Bebés descuartizados

Dos millones de franceses pegan a sus mujeres; una de cada mil madrileñas denuncia violencia de género; la violencia familiar en El Salvador se ha cobrado la vida de 108 mujeres en los primeros cinco meses de 2005; una de cada 100 mujeres en Andalucía ya ha presentado una denuncia por violencia de género en lo que va de año. Hace unos pocos años, en España, quinientos mil niños sufrían abusos físicos y la policía de Nueva York aseguraba que, si las cosas seguían como hasta la fecha, una de cada tres mujeres sería violada al menos una vez en su vida.

¿Qué nos pasa? ¿En qué nos hemos convertido? ¿En qué medida nuestra sociedad es responsable de la personalidad de unos seres que generan tanto odio y destrucción? ¿Hemos contribuido de algún modo a alimentar ese monstruo llamado violencia?

El conocido psiquiatra Luis Rojas Marcos hizo, hace diez años, una luminosa afirmación a través de su libro Las semillas de la violencia: “La agresividad maligna no es instintiva sino que se adquiere, se aprende. Las semillas de la violencia se siembran en los primeros años de la vida, se cultivan y desarrollan durante la infancia y comienzan a dar sus frutos en la adolescencia”.

Esta aseveración no sale de la nada. Rojas Marcos se ha sumado a las tesis de Erich Fromm que niega la existencia de un instinto destructivo en el ser humano. Enfrente de ambos, se posiciona Freud, que admitió un instinto de muerte.
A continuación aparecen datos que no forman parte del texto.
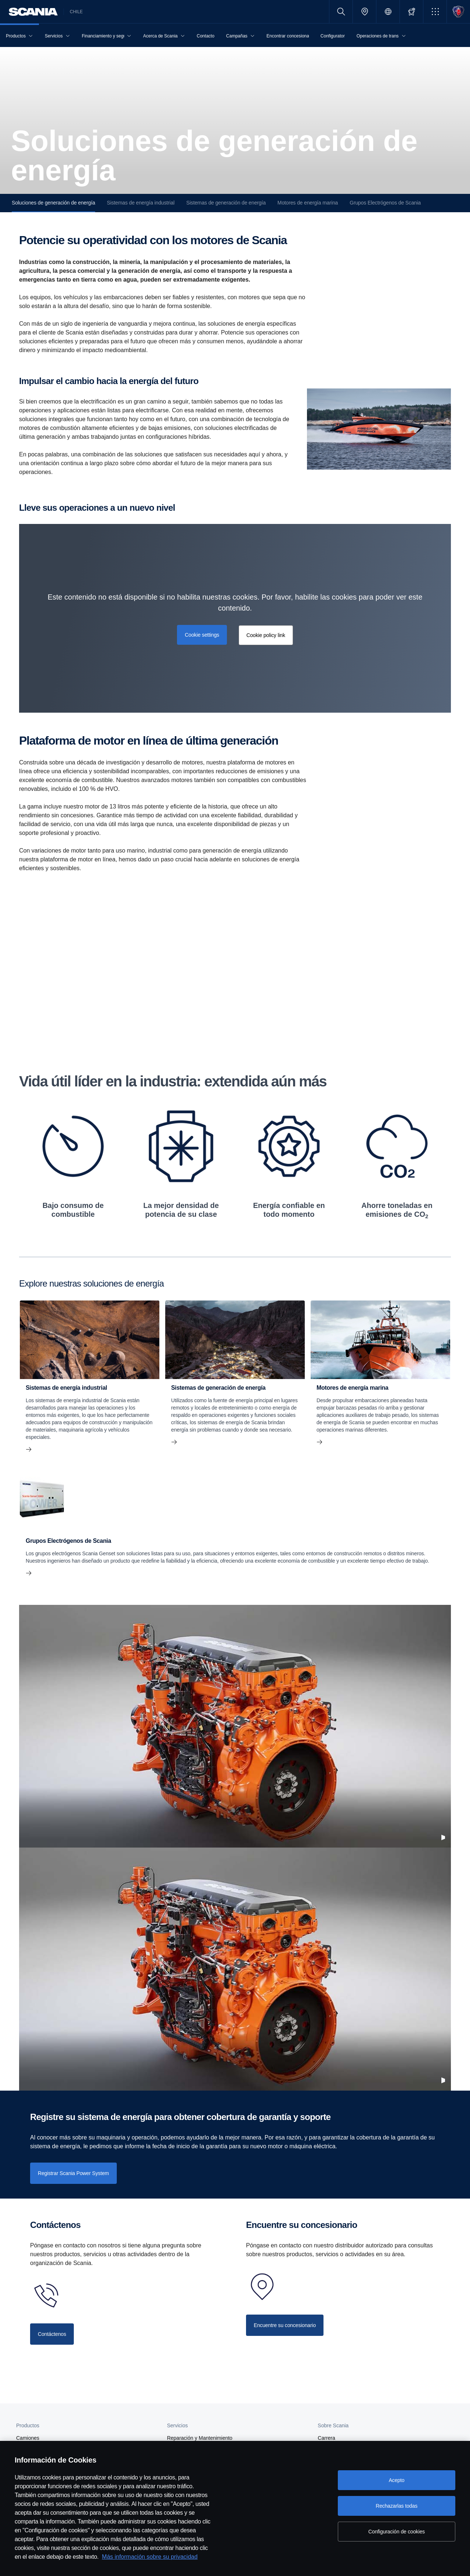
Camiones (27, 2438)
Otro estudioso como Konrad Lorenz sostiene que la agresividad es un comportamiento universal, determinado filogenéticamente.

A mi juicio, el ser humano nace a este mundo con las simientes de la bondad, la tolerancia y la generosidad, pero también del racismo, la ira, la crueldad o la mentecatez. Dependiendo del medio en el que se cultiven estos granos, florece una personalidad u otra. Y esta sociedad que hemos animado potencia una cultura de la violencia, que es la que engendra crueldades familiares, violaciones, criminalidad, violencias patológicas, acosos psicológicos y hasta suicidios.

Entre los elementos que fomentan hoy esa cultura de la violencia situaría, en primer lugar, a la familia. Más bien, la ausencia de familia. Pero a muy poca distancia se encuentra otro factor determinante: la televisión. Los niños imitan lo que ven y en ese estadio primero de sus existencias en el que aún están dando forma al “sistema operativo” que conducirá sus vidas, necesitan pautas y modelos. Deben percibir el bien como bueno y ejemplar, y distinguir claramente el mal como dañino y despreciable. Los trastornos provienen de la confusión de estos dos parámetros, de la falta de claridad.

Pero la televisión vive de la adicción. Se dirige al infante con la única misión de convertirle en un consumidor insaciable. La pequeña pantalla es experta en suscitar deseos en la juventud. Les tiene por una friolera si el mundo aparece al revés: si el bien es presentado como ñoño y aburrido o lo malo aparece como apetecible y seductor. En televisión sólo se persigue que mañana, la niña o el niño no puedan pasar sin su ración diaria de rayos catódicos y acudan veloces a inyectarse “share” en vena.

Consecuencia de esta actitud es la agresividad, auténtica espoleta de la violencia, derivada de la insatisfacción perpetua. Un joven sin un norte claro se retuerce de dolor. El dolor de la frustración y el deseo no correspondido: los adolescentes quieren flotar hacia lo más alto pero ni saben dónde está, ni qué conducta seguir para salir a la superficie. De este modo, la caja tonta activa un detonador que provoca explosiones violentas en cadena entre los más pequeños.

Como un día dejó escrito el filósofo José Antonio Marina, en la naturaleza no hay violencia. Hay fuerzas en lucha, energías poderosísimas, fenómenos devastadores, y en el mundo animal rige la ley del más fuerte. Sin compasión pero sin ensañamiento. El género humano es el que ha inventado la crueldad, la venganza, el rencor y los celos. Y está en nuestra mano que esa oleada de desolación –generadora de bebés descuartizados y sin rumbo- no frustre la vida de los que nos deben suceder.